ESOP Operational Issues
How to Make Stock Distributions to Former ESOP Participants
December 8, 2009In my prior columns we have explored the reasons that may lead you to make distributions to your former ESOP participants in the form of company stock rather than cash. So how does one go about making this distribution in the form of company stock? Do you have to issue new stock certificates to each former participant and then cancel such certificates when the shares are sold by such former participant? What other issues should you be aware of? This article will focus on the following administrative issues relating to making a distribution in the form of company stock:
Let's look at two different scenarios as we answer those questions:
- What should be included in the distribution election forms provided to the former participant?
- When do we need to issue new stock certificates?
- How is the Form 1099R reporting different?
Scenario A: If the plan sponsor is a C corporation without a bylaw restriction on stock ownership, the participant must actually be given the right to demand his or her distribution in the form of company stock. If the distribution is then made in the form of privately held company stock, the former participant must be offered the right to "put" or sell the stock to the employer. In very general terms, the put option periods are (1) a 60-day period following the distribution of shares and (2) a 60-day period in the following plan year.
Scenario B: If the plan sponsor is an S corporation or has a bylaw restriction on stock ownership, it may be possible to make such a distribution in the form of company stock subject to an immediate sale back to the employer or the ESOP.
Distribution Election FormsIn Scenario A, even if the ESOP were making cash distributions, the distribution forms would need to disclose the right to demand distribution in the form of company stock. If it is predetermined that the distribution would be in the form of company stock, then the distribution election forms should indicate this. The forms should also notify the former participant of the two 60-day put option periods. In addition, a form that allows the former participant to exercise his or her put option and sell the shares should be included as a separate form.
In Scenario B, the distribution forms should notify the former participant that the distribution will be made in the form of the company stock and that such stock must be immediately resold. A separate form that is sometimes called a "stock power form" would also be included. It is this stock power form that will allow the former participant to instantaneously sell the shares.
Stock Certificate IssuesIn most cases, the former participant will want the cash value of his or her shares immediately, so even in Scenario A, the put option form is likely to be completed and returned at the same time as the other distribution election forms. If so and if the put option form is properly drafted, there would not be any need to issue a stock certificate to the former participant. The corporation's stock ledger should reflect the distribution of the shares to the former participant and his or her subsequent sale of the shares.

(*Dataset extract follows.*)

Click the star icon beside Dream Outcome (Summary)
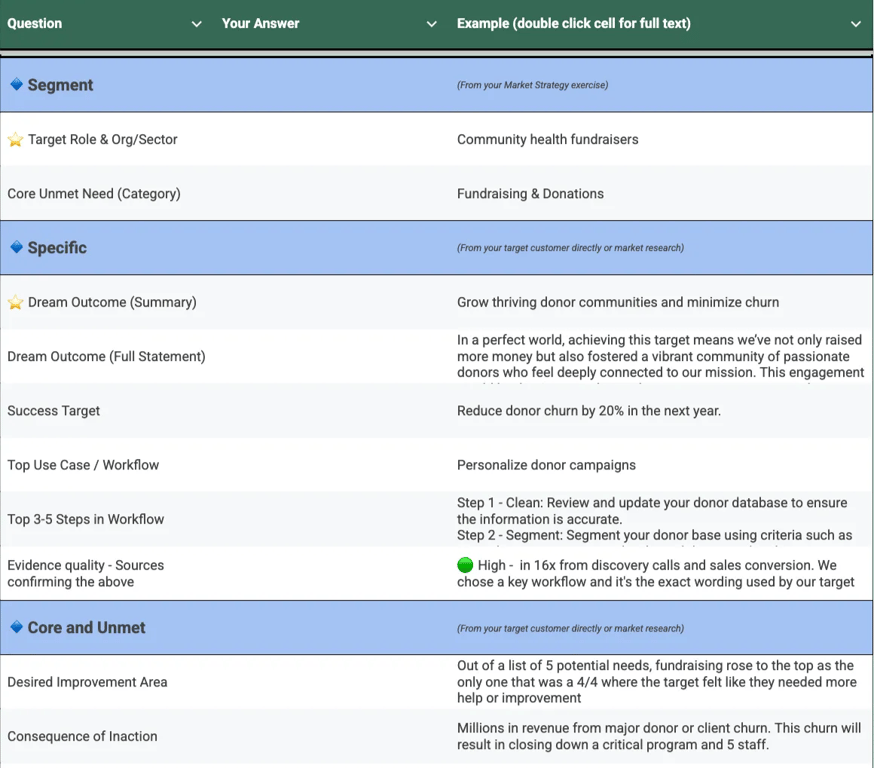874x768 pixels. click(x=15, y=303)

Similarly, in Scenario B, assuming the stock power form is properly drafted, there should not be any need to issue a stock certificate to the former employee. Again, the corporation's stock ledger should reflect the distribution to the former participant and his or her subsequent sale of the shares.
If the ESOP does not purchase these shares, the ESOP's stock certificate will obviously need to be reissued to reflect the reduction in the number of shares it owns.
Form 1099R Reporting IssuesIf the distribution to the former participant constitutes a lump-sum distribution and includes a distribution of shares of company stock, then the reporting of such distribution on Form 1099R is different than reporting a cash distribution. (Note: a lump-sum distribution is generally a distribution of the participant's entire account balance.)
Let's assume a lump-sum distribution that is entirely in company stock and that the shares of stock are immediately sold by the participant. The taxable amount of such distribution would be the cost basis of such shares (see my prior column on cost basis determinations). The excess of the current fair market value over the cost basis is known as unrealized appreciation and is taxed as a long-term capital gain. So the taxable amount is reported in Box 2a on Form 1099R, and the net unrealized appreciation is reported in Box 6 on Form 1099R. If the fair market value is lower than the cost basis, then such lower fair market value is the taxable amount of the distribution, and there is no net unrealized appreciation to be reported on the Form 1099R.